Apple kicked off its 2014 Worldwide Developers Conference with a confusing video in which regular folk wondered what app developers looked like. It followed that up by launching into the announcement of Mac OS X Yosemite.

Apple Senior Vice President of Software Engineering Craig Federighi took the stage to describe some of the new additions in the OS X update, including important new Mail and iCloud features.

These features are known as iCloud Drive and Mail Drop, and they are Apple's answers to services like Dropbox and Google Drive.

iCloud breaks down barriers

"We all know that documents in the cloud provide a really convenient way for working with an app that works across all platforms," Federighi said.

But iCloud has some limitations in that area, right? Not anymore, it seems.

With iCloud Drive, users can work right in Finder with files and documents from OS X, iOS apps and even Windows.

Users can organize files in iCloud Drive using folders and tags that will be synchronized across all their devices.

Drop it like it's Mail

Federighi said Apple, "focused on the basics" for the Yosemite Mail app, including "reliable syncing, fast switching between mailboxes, [and] quick fetches of your new mail."

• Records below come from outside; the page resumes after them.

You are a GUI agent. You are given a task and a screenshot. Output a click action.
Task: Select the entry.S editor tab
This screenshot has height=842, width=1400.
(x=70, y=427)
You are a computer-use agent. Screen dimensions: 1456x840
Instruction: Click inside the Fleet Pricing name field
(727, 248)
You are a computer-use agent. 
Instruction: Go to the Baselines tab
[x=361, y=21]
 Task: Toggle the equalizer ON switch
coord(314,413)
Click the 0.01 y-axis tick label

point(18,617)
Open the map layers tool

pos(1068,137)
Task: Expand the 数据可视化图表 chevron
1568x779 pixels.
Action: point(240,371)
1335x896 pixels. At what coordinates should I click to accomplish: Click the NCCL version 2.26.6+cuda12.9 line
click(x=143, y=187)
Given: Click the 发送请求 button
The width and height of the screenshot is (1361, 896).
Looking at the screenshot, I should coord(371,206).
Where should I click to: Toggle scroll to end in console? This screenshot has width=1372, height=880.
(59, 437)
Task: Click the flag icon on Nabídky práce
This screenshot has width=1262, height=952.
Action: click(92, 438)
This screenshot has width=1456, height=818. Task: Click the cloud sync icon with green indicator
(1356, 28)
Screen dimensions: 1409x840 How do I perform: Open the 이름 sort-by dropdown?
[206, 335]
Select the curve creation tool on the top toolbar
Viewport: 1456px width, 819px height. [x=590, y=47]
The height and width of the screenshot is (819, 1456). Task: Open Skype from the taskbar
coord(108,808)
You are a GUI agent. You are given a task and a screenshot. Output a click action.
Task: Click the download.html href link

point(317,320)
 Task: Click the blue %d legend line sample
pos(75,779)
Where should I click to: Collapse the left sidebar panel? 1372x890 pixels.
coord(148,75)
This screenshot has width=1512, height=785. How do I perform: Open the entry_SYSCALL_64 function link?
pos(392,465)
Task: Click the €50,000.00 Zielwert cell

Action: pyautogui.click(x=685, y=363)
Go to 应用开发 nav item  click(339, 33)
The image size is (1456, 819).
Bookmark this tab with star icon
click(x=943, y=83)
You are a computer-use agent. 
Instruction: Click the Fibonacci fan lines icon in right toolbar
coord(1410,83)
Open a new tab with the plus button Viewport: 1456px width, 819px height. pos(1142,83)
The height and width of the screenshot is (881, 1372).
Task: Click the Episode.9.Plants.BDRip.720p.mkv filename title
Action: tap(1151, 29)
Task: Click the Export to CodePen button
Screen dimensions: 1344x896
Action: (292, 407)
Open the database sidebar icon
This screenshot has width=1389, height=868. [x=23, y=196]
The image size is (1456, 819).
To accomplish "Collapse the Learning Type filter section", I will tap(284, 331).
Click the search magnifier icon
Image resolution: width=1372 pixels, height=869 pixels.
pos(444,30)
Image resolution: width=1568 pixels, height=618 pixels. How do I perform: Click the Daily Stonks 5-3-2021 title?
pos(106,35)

But they also "wanted to address a fundamental problem with email": limits on attachment size.

So Mail Drop lets users choose to send large attachments through iCloud instead of through their recipients' email servers.

The feature apparently strips the attachment from the message and sends it through iCloud, while the message goes through the email servers as usual, and they're joined up again as they hit the recipient's inbox.

These features will arrive in the fall with OS X 10.10 Yosemite.